As in the previous example, let’s start by importing the required libraries and the custom-made function to fetch the data:

import vectorbt as vbt

price = data = get_data(ticker='AAPL',from_date='2020-01-01',to_date='2022-11-30')['Close']

Now we need to calculate the entries and exits and pass them to the backtester. As you can see, VectorBT also shows some relevant metrics and charts.

fast_ma = vbt.MA.run(price, 12)
slow_ma = vbt.MA.run(price, 24)
entries = fast_ma.ma_crossed_above(slow_ma)
exits = fast_ma.ma_crossed_below(slow_ma)
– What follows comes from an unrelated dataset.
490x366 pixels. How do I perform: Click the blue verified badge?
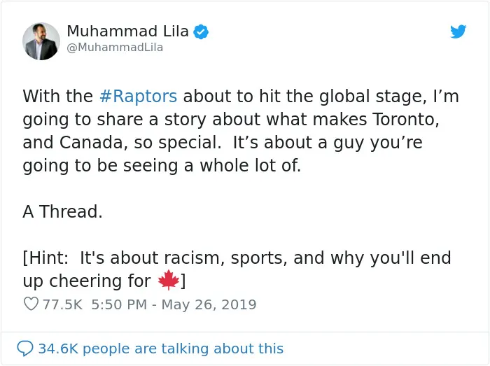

pf = vbt.Portfolio.from_signals(price, entries, exits, init_cash=10_000,freq='1D')
pf.stats()
pf.plot()
Metrics calculated using VectorBT
Trades generated using VectorBT
Plots generated with VectorBT

Differences between Backtesting.py and VectorBT

You might have noticed that although we used the same strategy and data for running both backtests, the results of the frameworks are not identical. This is due to the different assumptions that the frameworks used by default.

Indeed, these differences are a perfect example to show the importance of knowing how a backtesting framework works!

Fractional vs. Non-Fractional Orders

If you look at the trade logs of both frameworks, you might notice that Backtesting.py has non-fractional orders and VectorBT has fractional ones. This is mainly because VectorBT was developed primarily with cryptocurrencies in mind, and Backtesting.py was first released when no stock brokers allowed for fractional trading.

Both frameworks lack the ability to switch their respective assumption, which is quite inconvenient. Having said that, you can simulate fractional trading with Backtesting.py by dividing the prices by 100 or 1.000. It might not be an elegant solution, but it is a nice workaround I’ve found.

Order Fill Price

Although both frameworks generate the buy and sell signals simultaneously, they have different assumptions regarding the moment they get filled.

By default, VectorBT fills the order at the close price and Backtesting.py at the opening of the next bar. The latter is the correct approach, and the fact that VectorBT behaves like this by default could almost be considered a bug.

If you want Backtesting.py to replicate the behavior of VectorBT, you can set trade_on_close to False when running the backtest.